I’ve always found it intensely strange that a cat, when frightened in the proper way (slide your foot quickly toward a cat while it’s walking by to experiment with this) will leap straight up. I would think this would be a completely useless defense mechanism unless your enemy has a tendency to sublimate after it attacks. My wife suggested I make this into a strip, and the art I chose for this purpose suggested the punchline. It’s far wordier than I planned, but I really wanted to squeeze in the thing about the fuzzy deflating arches. Was it worth it? I dunno.
MRS. SHOEBOX’S ASSESSMENT OF TODAY’S STRIP: I really hope I never have to teach our son wear to wear a bow and leap straight up when confronted.
For further cat experimentation for the purpose of your own amusement, I recommend filling a Pez dispenser with Pounce.
Sorry the strip’s so late…entirely too many things have broken in the house since we got back from Balticon, and I’ve spent most of my evenings this week fixing what I can and wasting untold hours trying to fix what I can’t.
-=ShoEboX=-


Intriguing.. I assume it’s the fact that if you leap straight up, your enemy is likely to dive under you, then you’re on his back, ready to bite the fuck out of his spinal column.
What’s funny about most cat behaviors is they make the MOST sense to other cats. If you try that ”making yourself look bigger” malarkey on a cougar, he totally buys it!
It occurs to me that the “making yourself look bigger” thing is reported to have worked only by survivors.

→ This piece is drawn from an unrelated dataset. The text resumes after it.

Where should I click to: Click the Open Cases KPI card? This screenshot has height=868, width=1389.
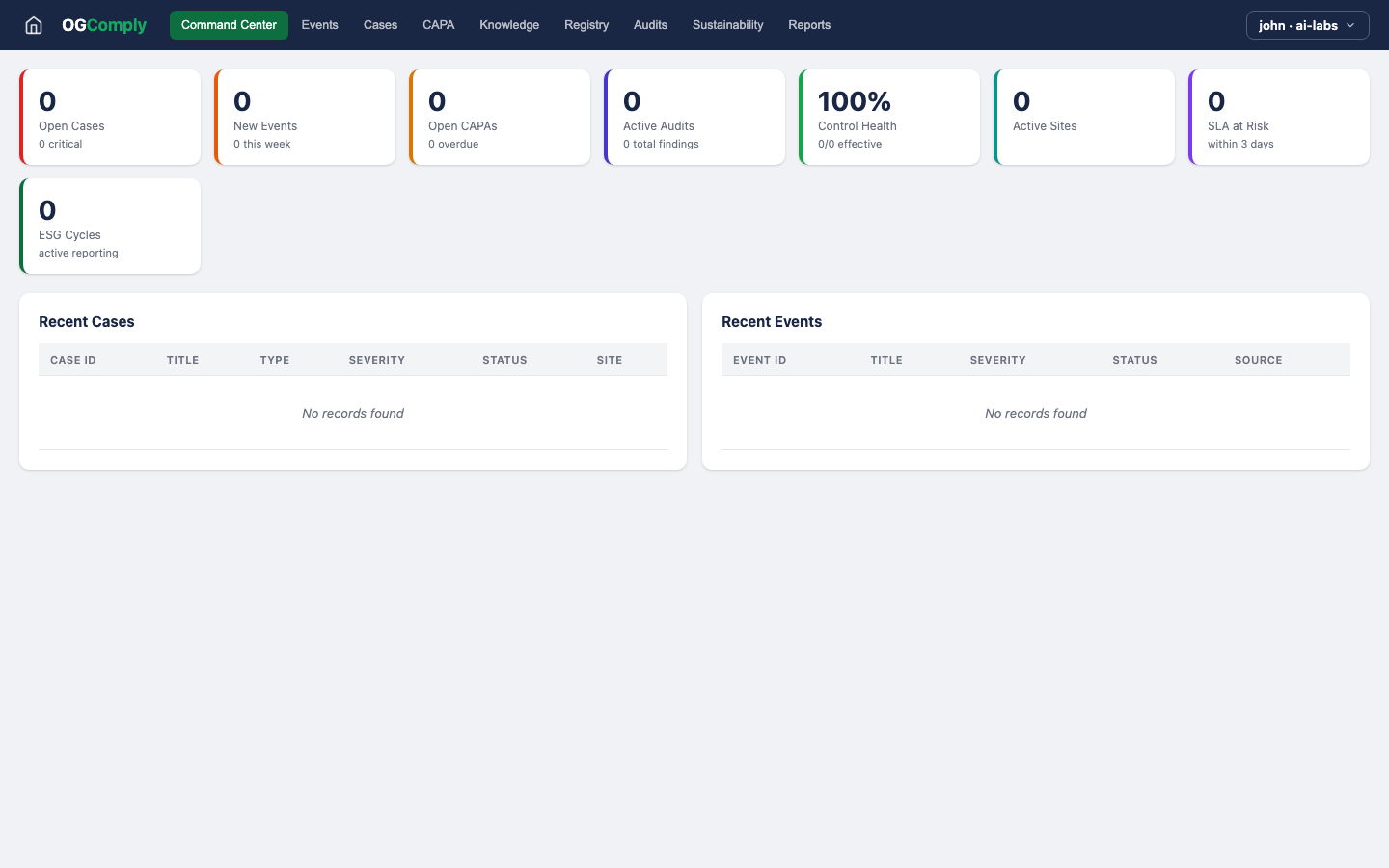(110, 117)
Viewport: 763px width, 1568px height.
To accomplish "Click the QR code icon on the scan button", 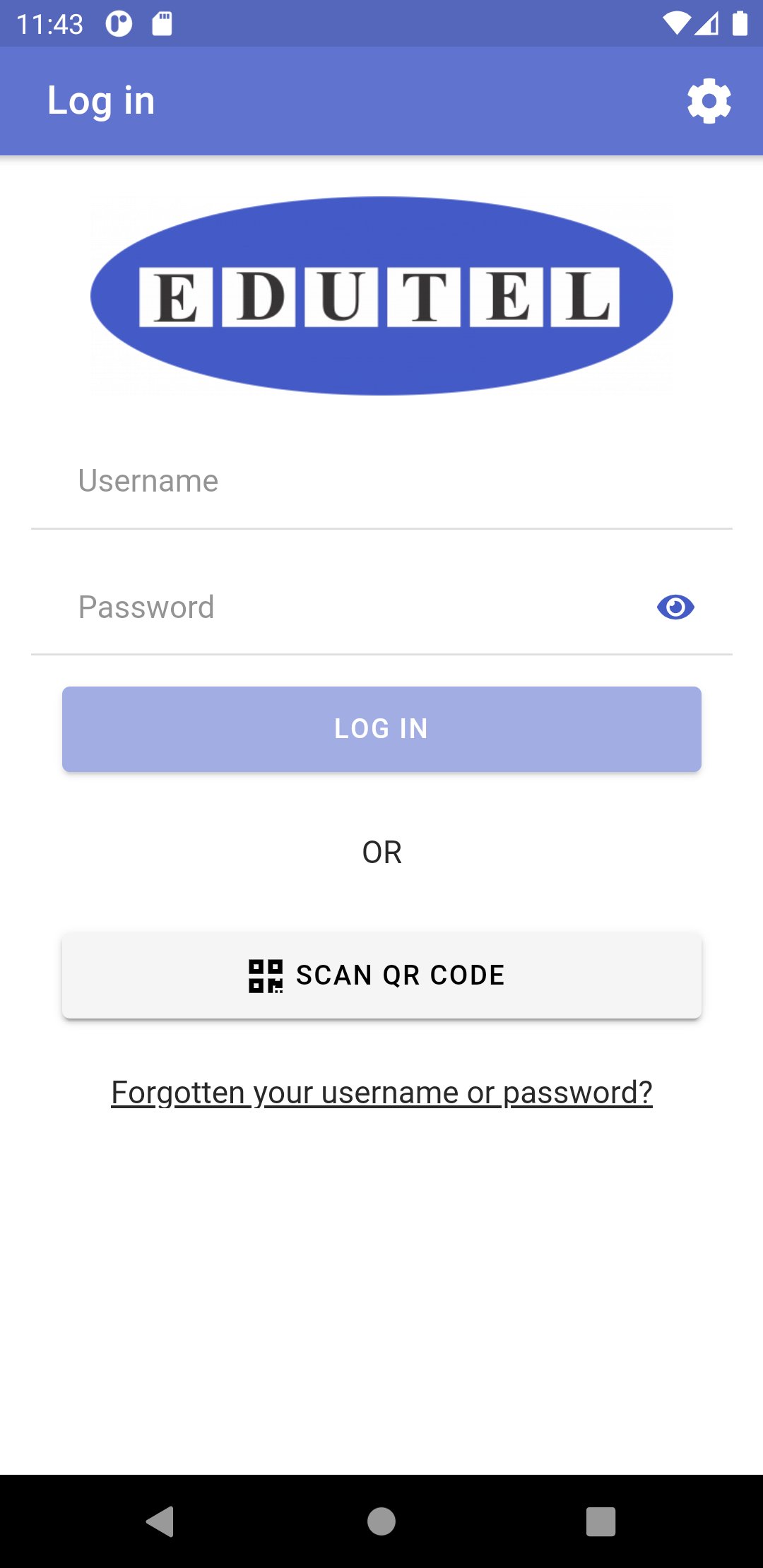I will coord(265,975).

See the excellent PartiallyClips “praying lemurs” strip for a reference.
Once at my inlaws, my dog lay on the floor in the kitchen by a sliding glass door that opened to a deck under a tree that attracted cats who would stalk squirrels and birds. A cat came up the deck stairs in a stealthy manner totally eyeing a bird. The motion got my dog to turn her head and seeing a cat 6 inches away (through the glass), she let loose with a ferocious bark. The cat lept vertically at least two feet straight up, having no idea where the enemy had come from. It’s legs were going 100 miles an hour on the way down reminiscent of a cartoon animal. When it hit the deck, it shot off into the distance never to be seen again. 2 points for the dog.
I like the comic, love Chu Toi’s write-up.
Pounce in a Pez dispenser? Yeah, go ahead, train cats that they can get treats by slashing human throats and flipping our skulls back. How could that possibly go wrong?
The concept of it is that when the assailant is coming at you in a high rate of motion, to jump is to hurdle over them as the assailant flings through beneath. So, then you can escape with a head start and unscathed. Otherwise, if the assailant is close you rise in the air to to the assailant’s head and are able to attack in defense, blinding the assailant and then able to escape with minimal scrapes and/or bruises.
I was always taught that if an assailant is coming at you, you shoot him and then eat the banana, thus disarming him. If that doesn’t work, you can always release the tiger or pull the lever allowing the 16 ton weight to fall on him.
I hissed at a rabid raccoon and it ran away.
Eh. You scare a person bad enough and they jump two feet in the air too.
The comic is pretty funny, though it took a little while for the “we have no claws” bit to parse.
And then it sank in — people SURGICALLY DECLAW cats in your country … ? WTF?
Yes, yes they do. I do not, personally…I figure if you don’t have to replace your furniture every six months, you’re not a real cat owner.